Selesai makan malam dan berbincang, Sebastian mengajakku untuk pergi ke luar. Dan, Papa dengan senang hati mengizinkannya.
Bisa dibilang bahwa Sebastian memang lelaki sejati. Maksudku, dia dengan senang hati membukakan pintu mobilnya untukku dan memperlakukanku sebaik mungkin. Tapi, memangnya siapa orang yang berani tidak memperlakukanku dengan baik. Aku seorang keturunan Worthington, dan seluruh dunia tahu itu. Ayahku seorang yang berkuasa dan ia bisa menghabisimu dan seluruh keluargamu dengan sekejap mata saja.
"Kemana kita akan pergi, Tuan Agustine?" tanyaku memecah keheningan di dalam mobil. Sebastian mulai menjalankan Ashton Martin DB9 miliknya. Pertama kali aku duduk di dalam mobil milik Sebastian itu, terkadang aku merasa menyesal telah membeli Si Biru dulu. Padahal Papa sudah memodaliku untuk membeli mobil sport semacam ini. Tapi, biar bagaimana pun si mobil tua itu sudah banyak berjasa padaku.
"Kemana pun kau mau, Anna," Sebastian tersenyum ke arahku, "Oh ya, jangan panggil aku Tuan, panggil saja aku Sebastian. Aku ingin kau mulai membiasakan diri."
Tanpa ku duga sebelumnya, Sebastian berani meraih tanganku yang ada dipangkuanku. Seketika aku menoleh ke arahnya, tapi ia tampak biasa saja. Sebastian masih tampak asyik mengendarai mobilnya dan fokus pada jalanan.
Dasar otak mesum. Aku seharusnya sudah tahu dari awal kalau ada yang aneh dari lelaki ini. Pertama kali ia jalan denganku dan ia sudah berani menyentuh tanganku. Baiklah, aku akan memberinya pelajaran kali ini.

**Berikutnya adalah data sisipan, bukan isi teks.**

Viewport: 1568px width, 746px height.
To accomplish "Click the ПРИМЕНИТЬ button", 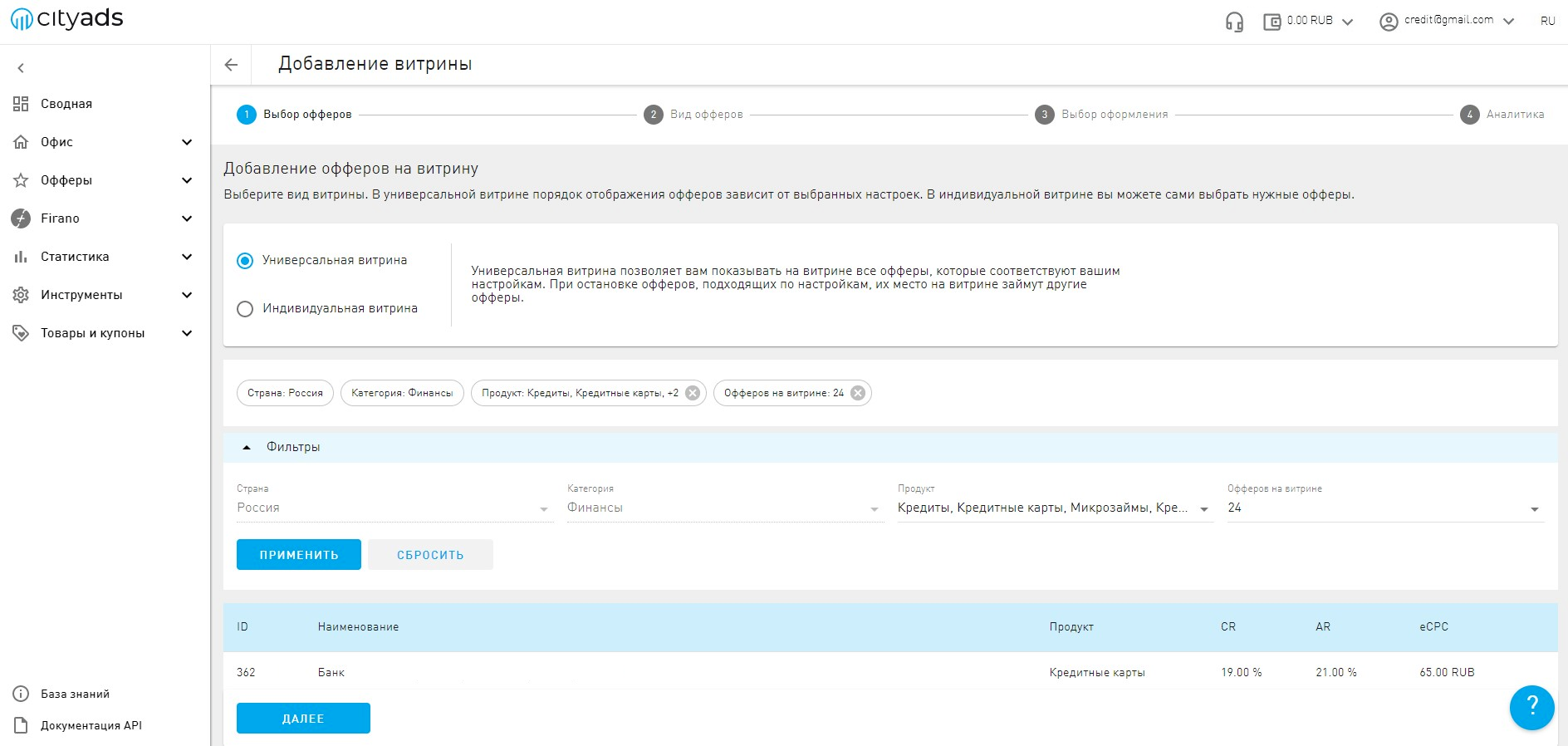I will pyautogui.click(x=298, y=555).
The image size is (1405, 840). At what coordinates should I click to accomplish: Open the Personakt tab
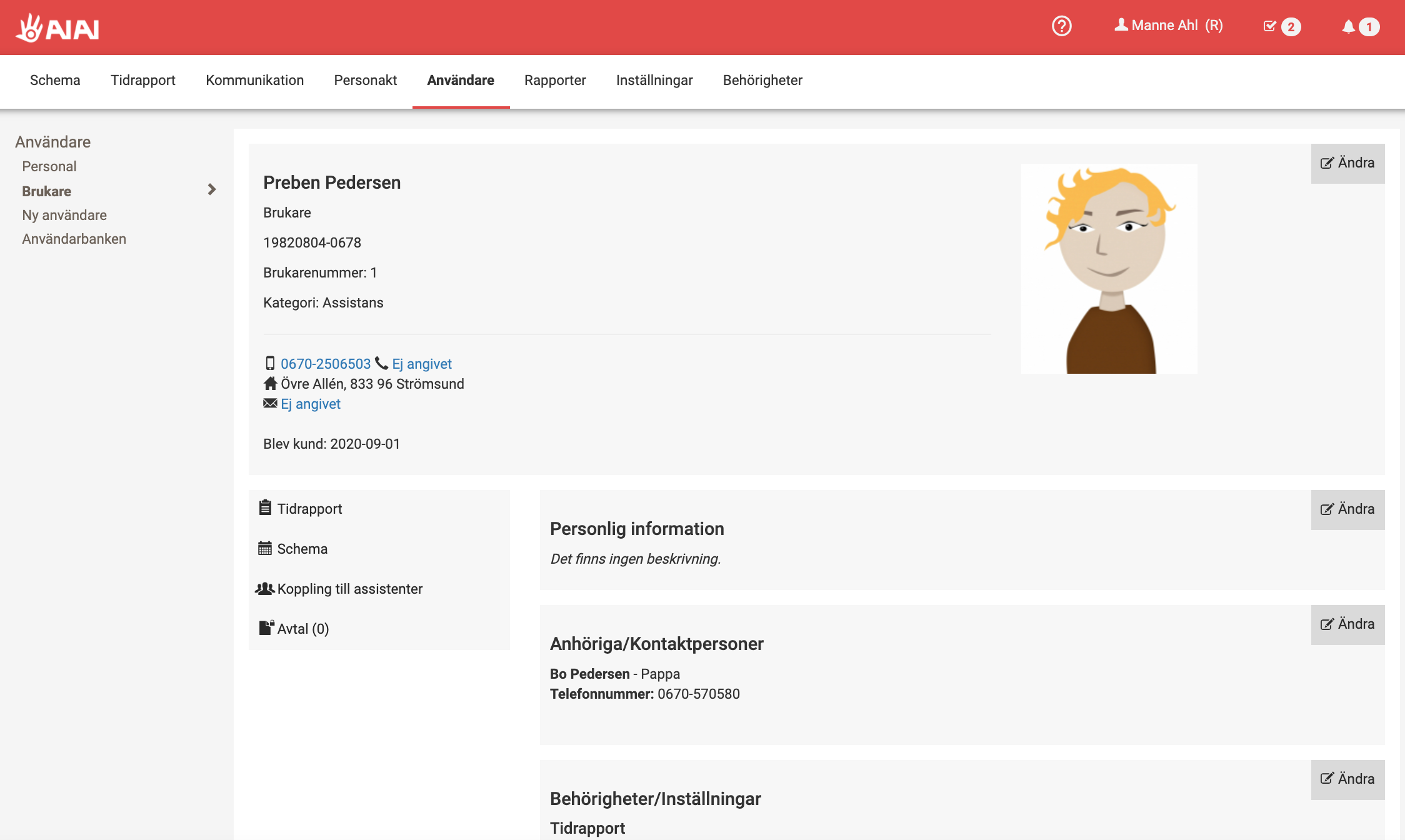(366, 81)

Aku mengajak Sebastian ke sebuah bar murahan yang aku yakin sekali belum pernah ia kunjungi sebelumnya. Jangankan mengunjungi tempat ini, bahkan membayangkannya saja ku rasa ia tak akan mampu. Aku ingin membuat ia tahu bahwa aku sering mengunjungi tempat kumuh seperti itu. Aku ingin membuat ia merasa ilfeel pada anak gadis James Worthington ini dan berpikir dua kali untuk menikahiku setelah ini.
Mobil mewah Sebastian benar-benar tampak salah alamat. Di sekitar tempat parkir, hanya mobilnya yang tampak masih bisa disebut manusiawi, yang lainnya tampak seperti sebuah rongsokan yang masih saja dipaksa bekerja di masa senjanya. Mirip seperti Si Biru milikku.

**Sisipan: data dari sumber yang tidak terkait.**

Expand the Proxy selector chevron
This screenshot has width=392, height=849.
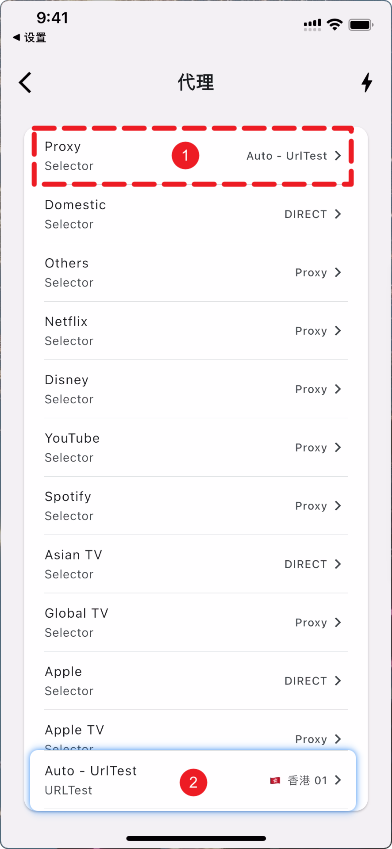coord(338,156)
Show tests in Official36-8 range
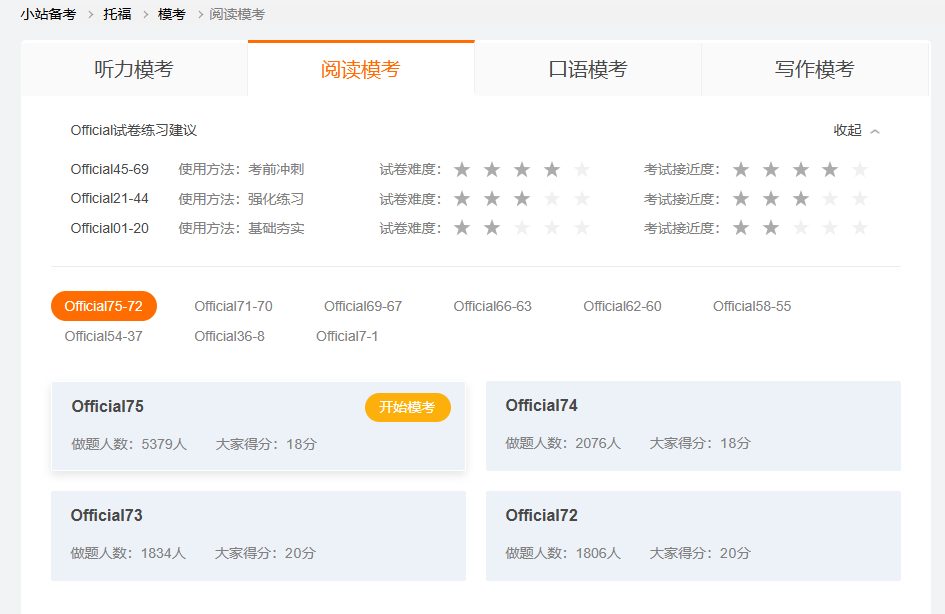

Saat kami memasuki bar, aku tidak percaya kalau semua mata tampak sedang memandangi kami. Memandangi sosok Sebastian tepatnya. Beberapa wanita panggilan yang biasa menjajakan diri di sana tampak sangat ingin menghampirinya, tapi mereka mengurungkan niat saat melihat Sebastian datang bersamaku.

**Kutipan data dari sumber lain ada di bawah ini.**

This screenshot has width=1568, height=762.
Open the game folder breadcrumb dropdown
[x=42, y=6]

Aku melihat ke arah Sebastian, lelaki itu tampak tenang seperti biasa. Ia sama sekali tampak tidak keberatan dengan tempat yang ku pilih malam ini. Sial.
Akhirnya kami mendapatkan sebuah meja. Meja khusus yang diberikan langsung oleh si pemilik bar. Aku semakin bingung, apa yang istimewa dari seorang Sebastian Agustine? Mengapa semua orang tampak mengenal dan menghormatinya sementara aku tidak tahu apa-apa.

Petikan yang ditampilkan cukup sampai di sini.